Sebaiknya pujilah Allah karena Dia-lah yang telah menyelamatkan kalian
dari dosa’.
Mereka
bertanya, ‘Apakah engkau tidak membenci orang itu?’
Abu
Darda menjawab, ‘Innama ubghidhu amalahu, fa idza tarokahu fa huwa
akhi -sesungguhnya yang aku benci adalah perbuatannya. Jika ia
sudah meninggalkan perbuatannya, maka ia tetap saudaraku’.
Lain
lagi dengan Ibnu Masud. Ia pernah berkata, ‘Jika kalian melihat
seseorang melakukan perbuatan dosa, maka janganlah kalian ikut-ikutan
menjadi backing syetan terhadap orang itu, dengan mengatakan,
‘Ya Allah, balaslah perbuatannya. Ya Allah, laknatlah ia. Namun,
mohonlah kepada Allah agar kalian mendapatkan afiat
(keselamatan dari dosa). Sesungguhnya kita ini, para sahabat Nabi,
tidak akan mengatakan sesuatu terhadap seseorang sampai kita tahu tanda
kematiannya. Jika akhir hidup orang itu ditutup dengan kebaikan, maka
tahulah kita bahwa ia sudah mendapat kebaikan. Jika hidup orang itu
berakhir dengan keburukan, maka kita menjadi takut mendapat yang seperti
itu’.
Begitulah
sikap mulia Abu Darda dan Ibnu Masud dalam menyikapi pelaku dosa.

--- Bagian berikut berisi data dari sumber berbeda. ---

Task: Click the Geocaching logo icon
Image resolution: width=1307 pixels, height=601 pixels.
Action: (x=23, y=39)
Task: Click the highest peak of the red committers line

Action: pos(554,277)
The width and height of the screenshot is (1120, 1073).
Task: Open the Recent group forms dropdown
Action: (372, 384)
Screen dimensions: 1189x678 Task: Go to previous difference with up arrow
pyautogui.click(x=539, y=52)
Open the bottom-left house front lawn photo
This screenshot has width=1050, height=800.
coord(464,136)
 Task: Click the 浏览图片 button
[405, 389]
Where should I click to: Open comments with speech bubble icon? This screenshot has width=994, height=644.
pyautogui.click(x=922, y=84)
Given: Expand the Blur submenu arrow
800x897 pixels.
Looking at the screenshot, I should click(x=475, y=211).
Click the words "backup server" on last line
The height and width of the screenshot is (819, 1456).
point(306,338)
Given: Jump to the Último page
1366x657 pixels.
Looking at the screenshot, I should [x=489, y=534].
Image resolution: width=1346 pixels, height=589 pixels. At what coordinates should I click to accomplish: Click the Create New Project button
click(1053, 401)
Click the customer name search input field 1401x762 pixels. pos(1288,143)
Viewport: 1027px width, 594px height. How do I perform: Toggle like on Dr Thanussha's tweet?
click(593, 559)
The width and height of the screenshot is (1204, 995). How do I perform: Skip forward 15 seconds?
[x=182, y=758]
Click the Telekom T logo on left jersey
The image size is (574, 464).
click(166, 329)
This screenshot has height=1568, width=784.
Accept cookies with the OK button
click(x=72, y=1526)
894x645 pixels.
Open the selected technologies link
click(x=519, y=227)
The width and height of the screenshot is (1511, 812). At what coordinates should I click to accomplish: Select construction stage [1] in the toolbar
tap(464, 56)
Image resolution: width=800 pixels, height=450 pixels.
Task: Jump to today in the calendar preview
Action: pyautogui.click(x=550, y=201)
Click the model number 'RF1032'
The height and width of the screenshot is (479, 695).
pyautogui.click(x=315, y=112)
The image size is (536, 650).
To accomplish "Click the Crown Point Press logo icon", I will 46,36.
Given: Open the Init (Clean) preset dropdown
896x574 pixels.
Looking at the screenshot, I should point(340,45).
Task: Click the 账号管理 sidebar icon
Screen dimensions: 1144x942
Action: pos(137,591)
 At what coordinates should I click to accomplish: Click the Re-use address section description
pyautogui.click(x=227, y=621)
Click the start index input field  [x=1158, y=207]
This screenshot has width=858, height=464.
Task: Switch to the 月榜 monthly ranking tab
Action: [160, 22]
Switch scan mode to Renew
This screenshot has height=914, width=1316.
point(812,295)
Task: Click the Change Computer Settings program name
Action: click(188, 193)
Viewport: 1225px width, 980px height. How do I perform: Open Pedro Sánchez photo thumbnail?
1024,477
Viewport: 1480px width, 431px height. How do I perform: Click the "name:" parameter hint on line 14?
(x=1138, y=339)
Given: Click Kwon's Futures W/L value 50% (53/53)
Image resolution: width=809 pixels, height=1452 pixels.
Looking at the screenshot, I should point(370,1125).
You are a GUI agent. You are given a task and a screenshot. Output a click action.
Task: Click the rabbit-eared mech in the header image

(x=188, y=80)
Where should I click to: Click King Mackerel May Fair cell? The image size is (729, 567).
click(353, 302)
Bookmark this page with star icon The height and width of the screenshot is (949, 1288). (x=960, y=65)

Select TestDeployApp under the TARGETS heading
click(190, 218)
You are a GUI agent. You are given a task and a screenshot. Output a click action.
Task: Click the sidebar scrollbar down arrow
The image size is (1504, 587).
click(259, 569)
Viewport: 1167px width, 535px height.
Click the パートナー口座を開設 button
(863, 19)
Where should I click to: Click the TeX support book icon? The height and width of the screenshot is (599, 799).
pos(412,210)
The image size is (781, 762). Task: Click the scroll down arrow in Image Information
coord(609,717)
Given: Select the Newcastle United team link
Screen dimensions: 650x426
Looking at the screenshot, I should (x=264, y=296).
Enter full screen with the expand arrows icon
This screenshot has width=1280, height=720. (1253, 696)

Padahal kalau dilihat dari persfektif kesucian pribadi mereka, tentu
saja keduanya lebih pantas untuk mencaci para pelaku dosa. Sebagaimana
kita ketahui, Abu Darda adalah sahabat Rasulullah yang terkenal dengan
figur yang rajin ibadah. Begitu pula dengan Ibnu Masud, yang punya suara
indah, yang membuat Rasulullah menangis ketika mendengar Ibnu Masud
membaca al-Quran di hadapannya. Bukan hanya itu, meskipun Ibnu Masud
punya betis yang kecil, namun jika nanti ditimbang pada hari Kiamat,
maka berat betisnya yang kecil itu akan melebihi beratnya Bukit Uhud.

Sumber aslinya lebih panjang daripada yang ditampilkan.